Mopar accessories are on the cards

Steering is hydraulically assisted, but the gear shift quality is somewhat vague, probably worsened by the fact that we were driving left hand-drive models. A good point is that the steering wheel is adjustable for both reach and rake. Not token movements like some bakkies, either; this one has decent travel. Mopar will provide a full range of accessories, including canopies, in different styles (with or without windows), hard load bay covers, load bay protection covers, roll-over bars, tow bars, roof racks and the like. A 12V outlet is fitted to the load bay for running appliances such as a fridge.

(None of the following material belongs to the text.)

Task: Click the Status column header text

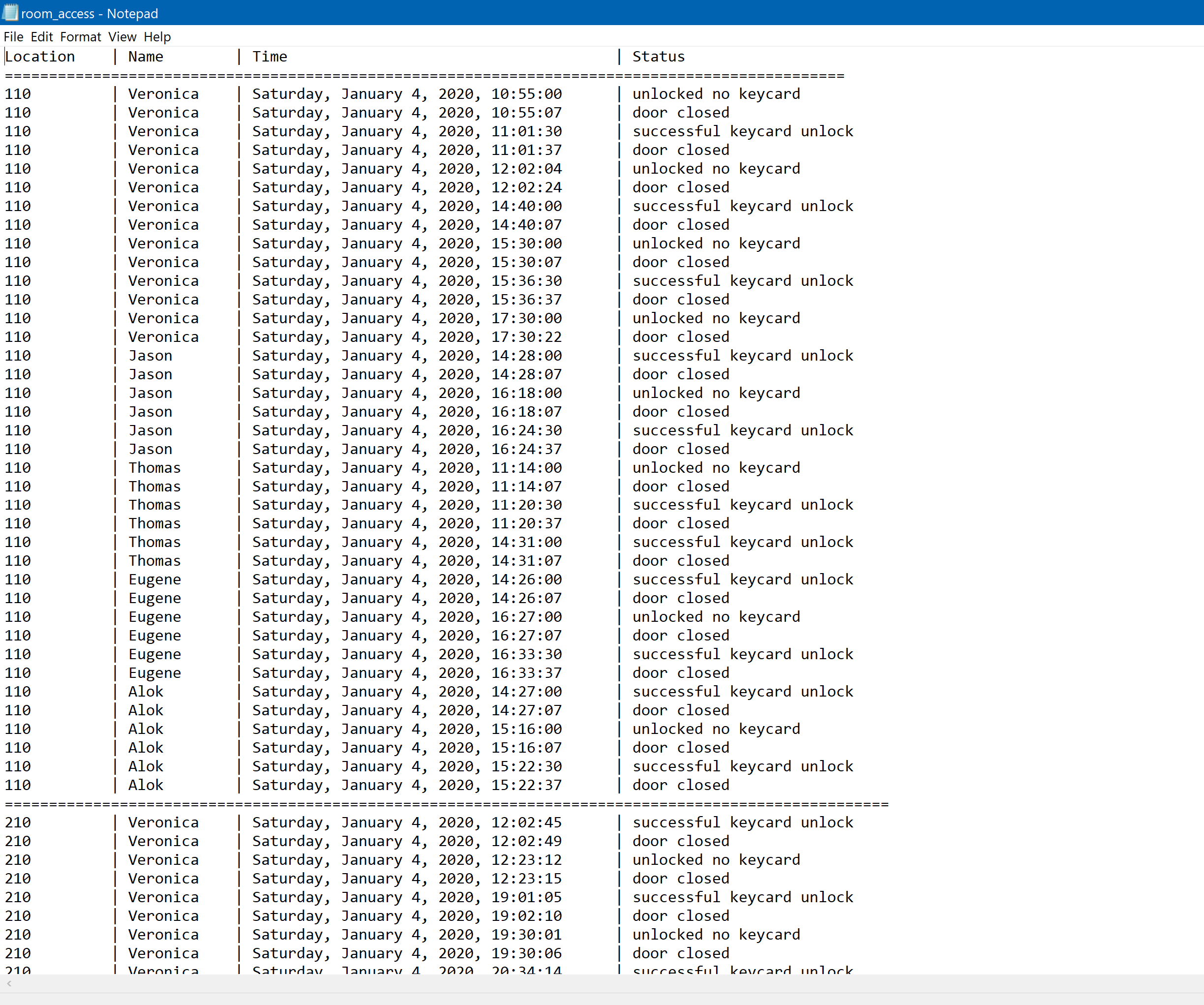Action: (658, 57)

For South Africa, a 4x2 double-cab with the 100 kW engine will be on offer plus a 4x4 with the 131 kW engine. We expect the fuel consumption index to be around 10 L/100 km as a worst case scenario. In fact, we drove a Mitsubishi Triton 4x4 double-cab for a full 20 000 km test back in 2013/2014 and recorded an overall fuel consumption figure of 10,24 L/100 km. That model still had the previous generation 3,2-litre Di-D engine so this suggests that the long-term figure for the 2,5-litre should be consistently less than 10L/100 km.

In summary, apart from not having ultra-modern gadgetry that many serious off-roaders eschew anyway, the Fullback will fit in well to the South African market where we use our bakkies for everything: on poor roads, to haul heavy loads, whizz around the corner to the shop, and also to go to work every day.

The Fiat Fullback double-cab fills the bakkie gap in the South African Fiat Professional range that includes vans and busses such as Fiorino, Doblo, Ducato and the Ducato chassis cab. Further details of pricing, spec levels and servicing will be announced at the local launch, which should take place in June 2016. With other double-cabs about to enter the market as well, including the likes of Peugeot and Mercedes, we are in for some interesting comparisons.